Chain Tensioning System
Using and maintaining the UC4051A is a lot easier thanks to the tool-less chain tensioning system it comes with. You can easily adjust the chain when the need arises. Replacing it with another one is also no issue and can be done swiftly without too much downtime.
It’s hard not to hit maximum productivity with the UC4051A. Heavy continuous cutting is not only possible but very easily achieved thanks to its auto-oiling feature and its power-regulating overload system. Little time goes to waste on this chainsaw. Even starting it up takes a matter of seconds thanks to its large-button, soft-start ignition.
As if that’s not enough, you also get a powerful electric chain brake that gives you better control over the chainsaw, enabling you to be more productive.

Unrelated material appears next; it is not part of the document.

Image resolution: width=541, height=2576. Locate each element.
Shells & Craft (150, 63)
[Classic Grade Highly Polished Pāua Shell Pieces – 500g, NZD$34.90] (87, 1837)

One Reason NOT to Get the Makita UC4051A Electric Chainsaw
It’s hard to find fault with the Makita UC4051A itself, being the well-made tool that it is. Powerful as it is, however, it is still a corded power tool, and the last thing you want while cutting your way down a nest of tree limbs is to have the wire snag on something. Yikes.
The cord isn’t such a limiting factor, however, especially today when you can get cords of 100 feet or longer. You can still get a lot of mobility if you find a longer cord. Unfortunately, nothing will compare to working with a cordless power tool.
Makita UC4051A Pros & Cons
- Excellent build quality
- Has good safety systems in place
- Lightweight and easy to use
- Smooth start
- Chain stays lubricated automatically
- Corded chainsaw so it can’t function without a power supply nearby
Bottom Line Makita Review
There are too many reasons why the Makita UC4051A is as good as it gets at this price point. Excellent functionality, a smattering of crucial features, and an infallible build quality all contribute to a powerful, well-rounded electric chainsaw with a friendly price tag and incredible value for money.
Makita has struck a balance between usability and performance, creating a professional’s tool that is just at home in the hands of an amateur — that’s exactly how good the UC4051A is. Whether it’s power, versatility, or convenience you’re after, you’ll get it in spades if you settle for this wonderful piece of equipment.